L'Onav sta attraversando una fase di impetuoso sviluppo sia rispetto agli iscritti sia rispetto all'elaborazione di idee e proposte atte a consolidare e difendere l'enologia italiana, componente importante non solo del prodotto nazionale, dell'export e del quadro occupazionale, ma espressione della nostra cultura e immagine vincente dell'Italia nel mondo. Solo un Paese a volte stupidamente autolesionista come il nostro può criminalizzare in modo generico l'alcol senza far capire le differenze tra i diversi prodotti che lo contengono e i conseguenti diversi effetti sul corpo umano.

è quindi importante la crescita di iscritti ad associazioni come l'Onav che insegnano a riconoscere, a saper bere in modo consapevole e quindi ad apprezzare un vino di qualità e non indulgono nella ricerca di effetti speciali che allontanano da quello che oggi deve essere il principale obiettivo: ampliare il numero di chi, avendo "imparato a bere", può diffonderne i concetti anche solo con il proprio comportamento.

Sarà quindi un momento importante il 30° Congresso nazionale che si svolgerà il 2 giugno in Sardegna e precisamente nella bella e colta Nuoro e nella vicina Oliena - cuore della Barbagia di Ollolai - in cui vi sono la più ampia superfice vitata a Cannonau e la sede della Cantina sociale Nepente, produttrice dell'omonimo famoso Cannonau.

Sui temi del Congresso ci soffermeremo ampiamente in un prossimo articolo, ma il livello delle relazioni e il conseguente dibattito forniranno un significativo contributo all'identificazione del corretto posizionamento del vino nella dietetica (elemento fondamentale della salute) e nella società attuale. Il Congresso sarà - come sempre - occasione di approfondimenti anche sul campo di grande fascino e rilevanza culturale come il 1° giugno una degustazione di vini Cannonau dei diversi territori di produzione dell'isola.

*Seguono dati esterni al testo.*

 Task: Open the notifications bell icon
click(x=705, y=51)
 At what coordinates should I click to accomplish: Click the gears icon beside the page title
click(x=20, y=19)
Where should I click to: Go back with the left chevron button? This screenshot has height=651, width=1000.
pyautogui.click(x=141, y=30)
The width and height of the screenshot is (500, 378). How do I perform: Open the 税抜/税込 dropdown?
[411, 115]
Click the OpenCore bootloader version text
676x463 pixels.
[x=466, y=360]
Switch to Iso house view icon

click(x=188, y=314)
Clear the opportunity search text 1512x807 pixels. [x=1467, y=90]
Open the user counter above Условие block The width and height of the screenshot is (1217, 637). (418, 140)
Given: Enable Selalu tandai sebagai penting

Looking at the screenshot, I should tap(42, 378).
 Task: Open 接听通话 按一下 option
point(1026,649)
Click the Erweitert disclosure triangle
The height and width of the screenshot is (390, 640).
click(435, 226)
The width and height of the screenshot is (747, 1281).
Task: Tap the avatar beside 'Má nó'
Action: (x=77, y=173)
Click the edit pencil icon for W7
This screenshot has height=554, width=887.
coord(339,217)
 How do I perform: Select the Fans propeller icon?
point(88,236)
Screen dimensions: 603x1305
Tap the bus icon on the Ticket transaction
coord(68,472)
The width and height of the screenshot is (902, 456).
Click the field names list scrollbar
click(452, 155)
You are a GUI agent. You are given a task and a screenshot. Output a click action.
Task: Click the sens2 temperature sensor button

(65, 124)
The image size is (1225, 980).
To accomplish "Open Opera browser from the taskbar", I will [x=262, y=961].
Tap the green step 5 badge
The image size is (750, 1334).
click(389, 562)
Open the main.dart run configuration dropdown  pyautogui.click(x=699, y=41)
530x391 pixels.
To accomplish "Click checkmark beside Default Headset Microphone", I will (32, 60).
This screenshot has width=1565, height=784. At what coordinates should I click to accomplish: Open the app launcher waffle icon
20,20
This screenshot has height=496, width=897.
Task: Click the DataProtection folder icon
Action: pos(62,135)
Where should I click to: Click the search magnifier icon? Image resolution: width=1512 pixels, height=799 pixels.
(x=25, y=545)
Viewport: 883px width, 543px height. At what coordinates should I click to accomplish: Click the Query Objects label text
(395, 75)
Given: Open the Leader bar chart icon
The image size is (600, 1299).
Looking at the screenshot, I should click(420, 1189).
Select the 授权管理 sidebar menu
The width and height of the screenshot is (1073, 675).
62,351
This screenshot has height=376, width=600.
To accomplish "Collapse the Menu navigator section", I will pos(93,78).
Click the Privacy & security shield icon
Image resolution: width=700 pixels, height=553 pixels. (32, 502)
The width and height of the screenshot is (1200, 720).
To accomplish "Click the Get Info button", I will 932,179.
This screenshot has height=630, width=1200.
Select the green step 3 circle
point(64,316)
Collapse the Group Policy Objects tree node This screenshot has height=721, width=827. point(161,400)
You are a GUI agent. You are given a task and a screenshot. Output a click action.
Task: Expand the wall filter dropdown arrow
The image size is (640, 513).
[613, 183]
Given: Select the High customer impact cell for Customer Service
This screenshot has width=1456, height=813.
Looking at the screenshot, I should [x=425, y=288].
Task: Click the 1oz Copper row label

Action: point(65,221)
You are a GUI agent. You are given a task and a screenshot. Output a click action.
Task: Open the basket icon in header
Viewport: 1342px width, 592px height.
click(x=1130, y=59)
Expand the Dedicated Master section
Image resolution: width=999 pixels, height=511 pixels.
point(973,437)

Ricordiamo che intanto prosegue l'azione di formazione e informazione di OnavTour, che si concluderà il 7 aprile a Pavia. OnavTour coinvolge i diversi capoluoghi di provincia con degustazioni e banchi-assaggio, occasione per conoscere le caratteristiche proprie di ogni vino e dei vitigni che concorrono alla sua produzione. Nei previsti momenti di approfondimento lo stato dell'arte dell'enologia lombarda è illustrato a livello sia regionale sia della specifica realtà locale in modo da far conoscere i vini delle varie zone che a volte non superano i confini dell'area di produzione. Particolare attenzione in ogni tappa è quindi dedicata a illustrare e a far degustare i vini del resto della Regione.